-- Written instruction --
Please reproduce the listing below, changing "icon" to "symbol" everywhere and keeping everything else the same. Leave the pictures out of your answer.

Screenshot and document pointing listing:
• • • •

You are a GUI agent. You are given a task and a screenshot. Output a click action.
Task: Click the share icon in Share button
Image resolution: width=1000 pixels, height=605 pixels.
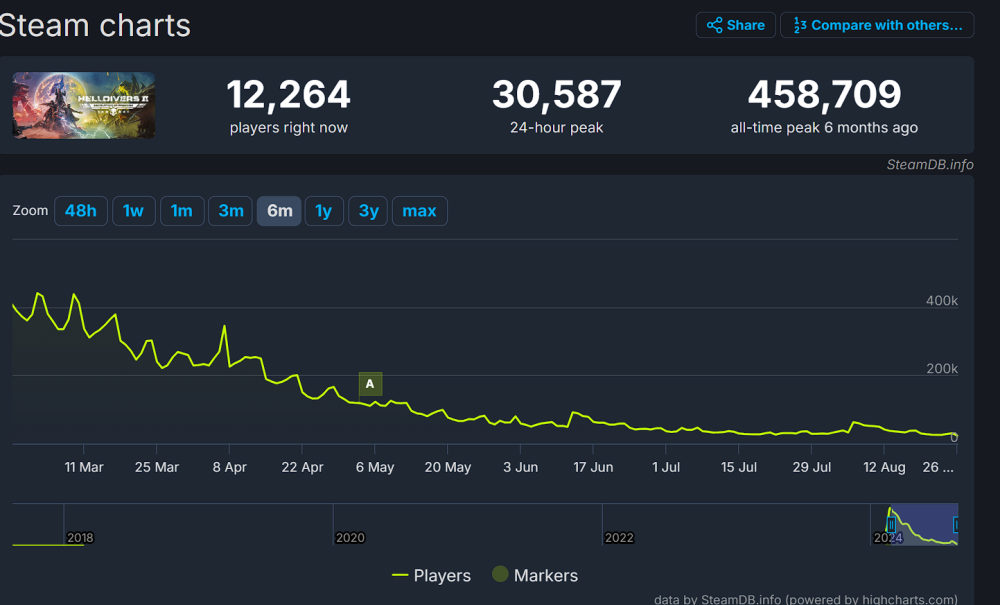(x=714, y=25)
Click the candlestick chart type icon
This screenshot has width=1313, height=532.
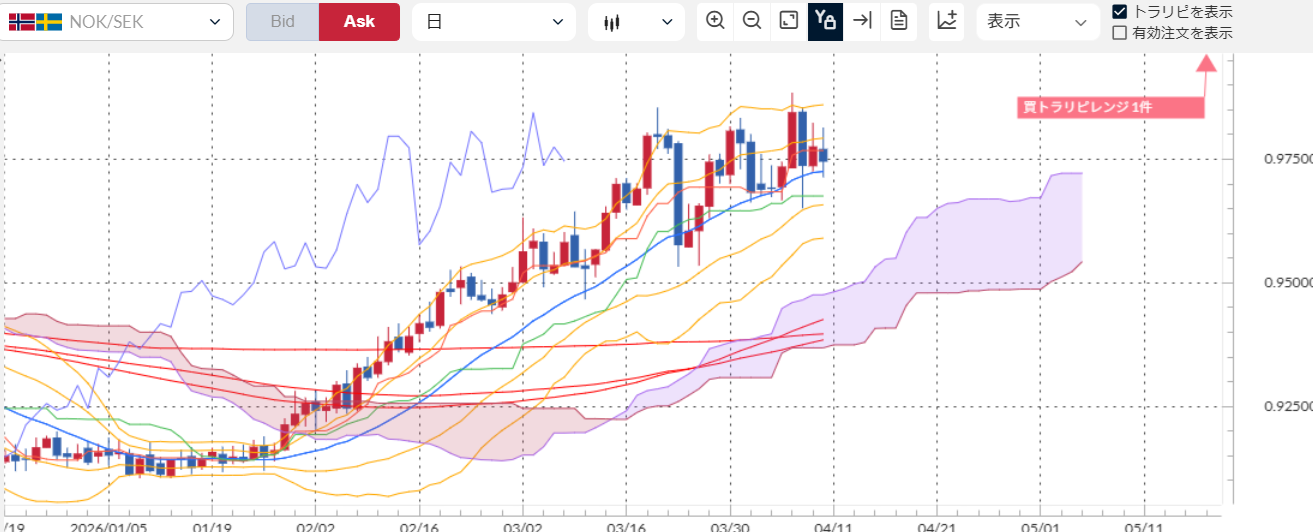[x=612, y=22]
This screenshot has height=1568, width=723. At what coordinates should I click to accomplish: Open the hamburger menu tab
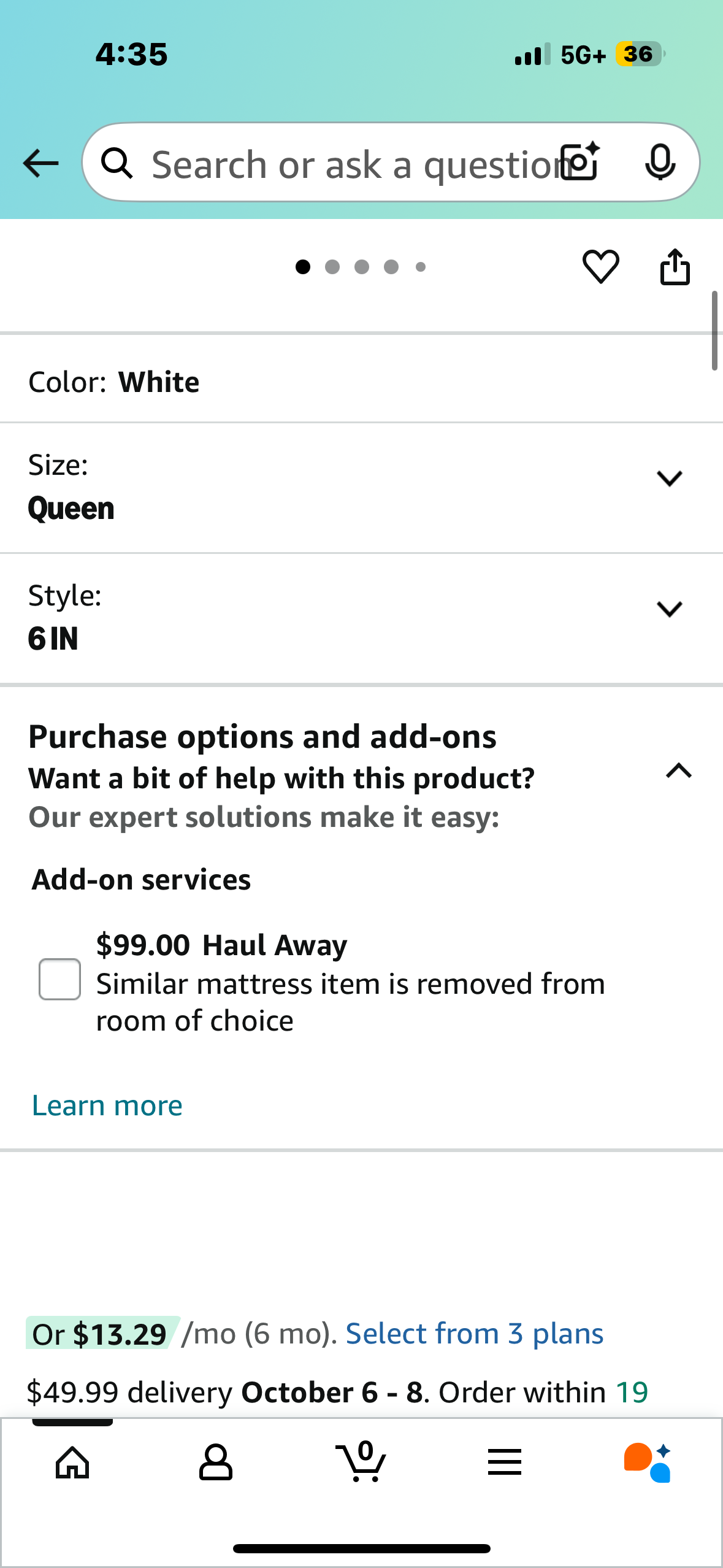click(x=505, y=1462)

• • • •

-- Task result --
You are a GUI agent. You are given a task and a screenshot. Output a click action.
Task: Click the share symbol in Share button
Image resolution: width=1000 pixels, height=605 pixels.
(x=714, y=25)
Click the candlestick chart type symbol
This screenshot has width=1313, height=532.
[x=612, y=22]
This screenshot has height=1568, width=723. At what coordinates should I click to accomplish: Open the hamburger menu tab
click(x=505, y=1462)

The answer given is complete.